Face à un risque de pollution des nappes phréatiques, le directeur général de La Française de l’Énergie Antoine Forcinal se veut rassurant : « Nos traversées de nappes phréatiques sont faites par des sociétés spécialisées dans la production et le forage de puits pour de l’eau potable », souligne le PDG qui rappelle que la qualité de l’eau est assurée par « un hydrogéologue agréé présent sur site au moment des traversées de nappes phréatiques ». « Cela fait quinze ans que nous forons dans cette région, où est la pollution ? » Actuellement La Française de l’Energie a fait des recherches de forages sur quatre sites. La demande de concession, si elle venait à voir le jour, porterait ce chiffre à quarante.

« Aucune garantie »

Ces craintes pour la ressource en eau transparaissent également dans l’enquête publique qui a été menée en octobre 2020. En effet, l’« impact sur l’eau » apparaît comme le  thème le plus fréquemment évoqué par les participants, soit par près de 26 % du public. Une inquiétude légitime selon Hélène Zannier, députée LREM de la 7e circonscription de Moselle : « On n’a aujourd’hui aucune garantie que les nappes phréatiques ne soient pas impactées un jour par ce projet. »

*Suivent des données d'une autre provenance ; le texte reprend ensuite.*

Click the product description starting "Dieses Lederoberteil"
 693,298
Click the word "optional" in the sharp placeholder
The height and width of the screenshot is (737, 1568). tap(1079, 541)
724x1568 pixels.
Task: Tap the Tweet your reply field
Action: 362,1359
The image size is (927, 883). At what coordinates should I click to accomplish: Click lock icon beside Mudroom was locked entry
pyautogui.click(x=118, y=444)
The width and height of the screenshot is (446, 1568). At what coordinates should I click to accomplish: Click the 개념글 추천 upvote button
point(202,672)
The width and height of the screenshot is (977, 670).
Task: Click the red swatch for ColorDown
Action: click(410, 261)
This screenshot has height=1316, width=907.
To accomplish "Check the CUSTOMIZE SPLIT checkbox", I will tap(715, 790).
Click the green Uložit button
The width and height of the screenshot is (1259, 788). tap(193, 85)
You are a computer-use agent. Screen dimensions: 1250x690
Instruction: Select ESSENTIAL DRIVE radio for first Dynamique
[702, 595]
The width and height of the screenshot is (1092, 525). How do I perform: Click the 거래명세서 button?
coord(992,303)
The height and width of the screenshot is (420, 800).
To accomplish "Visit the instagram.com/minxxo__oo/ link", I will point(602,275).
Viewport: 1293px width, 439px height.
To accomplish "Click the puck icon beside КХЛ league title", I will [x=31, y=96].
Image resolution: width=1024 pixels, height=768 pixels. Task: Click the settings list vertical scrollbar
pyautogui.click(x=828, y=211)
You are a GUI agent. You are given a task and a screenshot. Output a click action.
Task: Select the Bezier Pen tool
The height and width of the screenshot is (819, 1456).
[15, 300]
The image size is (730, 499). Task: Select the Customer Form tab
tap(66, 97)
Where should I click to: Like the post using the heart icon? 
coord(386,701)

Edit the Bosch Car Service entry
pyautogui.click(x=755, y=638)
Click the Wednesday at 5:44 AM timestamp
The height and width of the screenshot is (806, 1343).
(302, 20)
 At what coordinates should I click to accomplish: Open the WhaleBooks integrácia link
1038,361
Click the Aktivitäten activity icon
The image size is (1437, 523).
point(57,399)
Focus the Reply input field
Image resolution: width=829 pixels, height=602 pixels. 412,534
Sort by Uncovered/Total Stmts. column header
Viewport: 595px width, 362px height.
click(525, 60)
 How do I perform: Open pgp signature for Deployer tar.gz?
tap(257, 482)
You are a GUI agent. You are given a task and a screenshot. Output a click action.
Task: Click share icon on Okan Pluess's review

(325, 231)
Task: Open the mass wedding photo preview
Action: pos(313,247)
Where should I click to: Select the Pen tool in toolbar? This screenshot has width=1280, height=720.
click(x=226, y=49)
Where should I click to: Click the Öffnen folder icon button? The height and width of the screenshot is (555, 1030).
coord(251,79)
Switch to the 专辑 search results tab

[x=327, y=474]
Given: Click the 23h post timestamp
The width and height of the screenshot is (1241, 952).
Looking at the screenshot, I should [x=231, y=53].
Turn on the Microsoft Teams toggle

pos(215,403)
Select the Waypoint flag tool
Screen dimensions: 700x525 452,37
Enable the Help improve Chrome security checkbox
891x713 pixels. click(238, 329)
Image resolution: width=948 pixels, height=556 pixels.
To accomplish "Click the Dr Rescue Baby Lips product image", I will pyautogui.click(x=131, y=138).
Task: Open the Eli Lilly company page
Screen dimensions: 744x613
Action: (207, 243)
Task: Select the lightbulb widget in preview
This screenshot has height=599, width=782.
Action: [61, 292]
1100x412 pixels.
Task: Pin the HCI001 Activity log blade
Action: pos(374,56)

La demande de concession porte actuellement sur deux périmètres qui comprennent quarante communes. « Les élus locaux se sont d’abord montrés très enthousiasmés par ce projet », se rappelle la députée. « On nous avait présenté cela comme quelque chose de très simple à réaliser et pourvoyeur d’emploi. Que c’était comme planter une paille dans une orange, pour en aspirer le jus. Pourtant l’entreprise est bien plus périlleuse et aléatoire », affirme Hélène Zannier, qui rappelle qu’il faut « bien distinguer gaz de mine et gaz de couche ».

La députée mosellane a envoyé ces derniers mois plusieurs courriers où elle a émis ses réserves sur ce projet. Le dernier en date a été envoyé il y a quelques semaines à la ministre de la Transition écologique Barbara Pompili. Ce sont elle et son homologue au ministère de l’Économie Bruno Le Maire qui seront chargés de trancher dans l’année sur ce dossier épineux. Affaire à suivre.